● **Vorgegebener Text**:
Etwa zwei Drittel aller Katarakt- Patienten haben einen präoperativen Astigmatimus von bis zu 1 cyl.dpt, ein Viertel von bis zu 2 cyl.dpt und sieben Prozent von über 2 cyl.dpt. Die Hälfte aller presbyopen Patienten mit einem Astigmatismus von bis zu 3 cyl.dpt können eine gewisse Refraktionsamblyopie aufweisen. Mit einem mäßigen myopen Astigmatismus erlangen sie postoperativ eine Pseudoakkomodation, die sie durch den operativen Ausgleich des Astigmatismus verlieren würden. Wenn ein Kataraktpatient sicher ohne Brille in der Ferne auskommen will, ist vor der Operation die Möglichkeit der LASIK als Zweiteingriffanzusprechen. Vor jeder Astigmatismusoperation sollte die komplette Diagnostik mit Hornhauttopografie und Pachymetrie durchgeführt werden. Eine Refraktionsstabilität von mindestens einem Jahr ist zu dokumentieren.

● **Datenauszüge**:
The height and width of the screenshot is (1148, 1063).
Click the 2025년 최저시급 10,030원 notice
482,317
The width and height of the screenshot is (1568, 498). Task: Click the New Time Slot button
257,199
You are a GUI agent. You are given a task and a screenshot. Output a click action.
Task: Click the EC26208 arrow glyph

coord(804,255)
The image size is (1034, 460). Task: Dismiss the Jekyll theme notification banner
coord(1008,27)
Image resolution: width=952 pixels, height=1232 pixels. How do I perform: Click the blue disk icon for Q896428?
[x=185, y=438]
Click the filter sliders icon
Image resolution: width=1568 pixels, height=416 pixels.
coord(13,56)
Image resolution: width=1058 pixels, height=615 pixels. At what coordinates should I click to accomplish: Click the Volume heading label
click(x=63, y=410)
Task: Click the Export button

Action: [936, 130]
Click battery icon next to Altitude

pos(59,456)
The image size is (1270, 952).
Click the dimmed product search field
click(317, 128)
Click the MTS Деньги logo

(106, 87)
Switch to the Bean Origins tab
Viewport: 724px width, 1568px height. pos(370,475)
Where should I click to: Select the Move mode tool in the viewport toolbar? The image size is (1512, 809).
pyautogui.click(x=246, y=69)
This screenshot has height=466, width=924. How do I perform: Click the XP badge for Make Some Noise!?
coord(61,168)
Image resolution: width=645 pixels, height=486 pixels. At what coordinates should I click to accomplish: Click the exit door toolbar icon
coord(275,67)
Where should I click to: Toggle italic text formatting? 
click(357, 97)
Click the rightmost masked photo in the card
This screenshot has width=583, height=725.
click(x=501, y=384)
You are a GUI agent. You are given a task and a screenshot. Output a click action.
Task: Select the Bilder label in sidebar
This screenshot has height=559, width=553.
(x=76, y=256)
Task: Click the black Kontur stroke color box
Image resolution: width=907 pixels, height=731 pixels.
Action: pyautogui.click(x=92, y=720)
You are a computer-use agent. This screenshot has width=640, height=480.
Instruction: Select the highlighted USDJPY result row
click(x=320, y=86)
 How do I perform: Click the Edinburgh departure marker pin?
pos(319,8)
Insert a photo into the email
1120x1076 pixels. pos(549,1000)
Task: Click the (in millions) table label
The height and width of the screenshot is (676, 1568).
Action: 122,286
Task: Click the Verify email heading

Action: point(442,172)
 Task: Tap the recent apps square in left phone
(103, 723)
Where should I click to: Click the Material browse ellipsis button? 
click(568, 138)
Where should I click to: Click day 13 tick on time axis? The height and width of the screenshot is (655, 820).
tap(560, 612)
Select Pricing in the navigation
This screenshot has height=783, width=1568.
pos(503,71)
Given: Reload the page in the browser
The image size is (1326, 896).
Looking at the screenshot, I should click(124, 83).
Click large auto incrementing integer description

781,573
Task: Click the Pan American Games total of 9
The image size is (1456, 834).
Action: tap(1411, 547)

● **Arbeitsauftrag**: Welche Untersuchungen gehören laut dem Text über Astigmatismus bei Kataraktpatienten vor jeder Astigmatismusoperation zur kompletten Diagnostik? Die Auflistung spielt hierfür keine Rolle.

● **Antwortfeld**: Hornhauttopografie und Pachymetrie.